Risk Factors Analysis for Hemoglobin Decline Caused by Diagnostic Blood Collection in Respiratory Department in North China: A Case-Control Study

Lin Zhu, Qiaobei Wang, Jueming Han, Hui Wang

Department of Respiratory Medicine, The Second Hospital, Cheeloo College of Medicine, Shandong University, Jinan City, Shandong Province, People’s Republic of China

Correspondence: Hui Wang, The Second Hospital, Cheeloo College of Medicine, Shandong University, NO. 247, Beiyuan Street, Jinan, Shandong, 250012, People’s Republic of China, Email [email protected]

Purpose: This study aimed to investigate the correlation between hemoglobin decline and diagnostic blood collection in the respiratory department and analyze the decline’s risk factors.
Patients and Methods: A case-control study in the respiratory department of a national tertiary hospital in north China, multivariable logistic regression analysis was used to find the risk factors. Patients excluding other factors affecting hemoglobin other than blood collection in the year 2021 were enrolled and divided into two groups according to the D-value of hemoglobin. The degree of hemoglobin decline caused by diagnostic blood collection between discharge and admission and its risk factors were analyzed.
Results: Among the 530 patients screened in the study, ΔHb (the D-value of hemoglobin between discharge and admission) showed a skewed distribution with an average value of − 4.38± 0.514 g/L. We defined the D-value less than mean-2SD (ΔHb<-5.408) as a significant hemoglobin decline, by which the patients were categorized into two groups. Some variables had apparent differences between the two groups. By multivariable logistic regression analysis on these variables, the independent risk factors for significant hemoglobin decline (ΔHb<-5.408g/L) were revealed: age (OR=1.020, 95% CI 1.008– 1.032, p=0.001), Male gender (OR=1.544, 95% CI 1.011– 2.358, p=0.044), hemoglobin value at admission (OR=1.052, 95% CI 1.039– 1.065, p< 0.001), total blood collection volume (OR=1.021, 95% CI 1.010– 1.032, p< 0.001).
Conclusion: In the respiratory department, older male and more diagnostic blood collection mean higher risks of significant hemoglobin decline. Surprisingly, the lower the hemoglobin value at admission, the lower the risk.
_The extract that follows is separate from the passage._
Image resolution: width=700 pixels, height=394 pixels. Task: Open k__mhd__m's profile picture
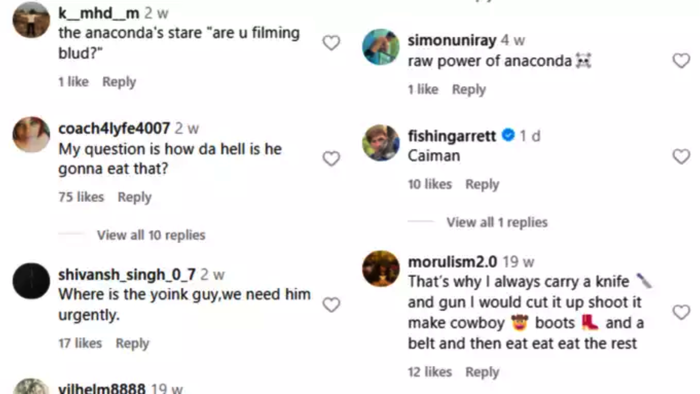(31, 20)
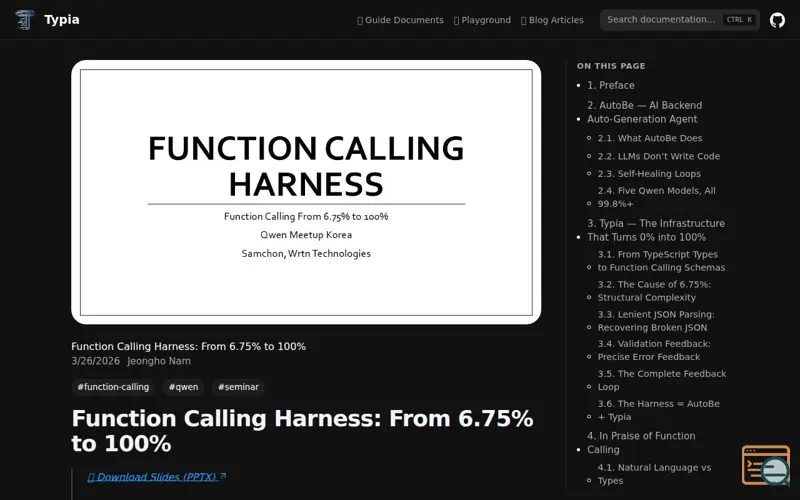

Keywords: respiratory department, diagnostic blood collection, hemoglobin decline, risk factors

Introduction

Iatrogenic anemia refers to anemia caused by the diagnosis and treatment of patients in a medical procedure. Blood collection for testing, invasive diagnosis and treatment techniques, application of drugs and treatments affecting hematopoiesis, and so on, were considered important causes.^1–3 From the past to the present, clinicians are more likely to ignore blood loss caused by blood tests than apparent causes such as gastrointestinal bleeding, which aggravated the phenomenon of iatrogenic anemia caused by diagnostic blood collection.⁴ According to those researches, large amounts of diagnostic blood collection can cause a decrease in hemoglobin in some patients, of which severe cases may get iatrogenic anemia. Anemia can increase the load on the heart, lungs, and other organs and cause problems such as long hospitalization times, high hospitalization costs, increased complications, and poor prognosis.^5–10 Although transfusion can be selected to relieve the symptoms of anemia, it has certain risks and threshold limits.^11,12 Opposite to the clinicians, patients and their family members often worry that they will suffer iatrogenic anemia from blood collection, resulting in decreased compliance during blood examination. For patients with low compliance, clinicians are more likely to produce defensive blood examinations,¹³ thereby deepening the contradiction between doctors and patients. Therefore, it is essential to research the risk factors of hemoglobin decline in hospitalized patients caused by diagnostic blood collection, which not only can prevent iatrogenic anemia in patients but also have crucial humanistic value.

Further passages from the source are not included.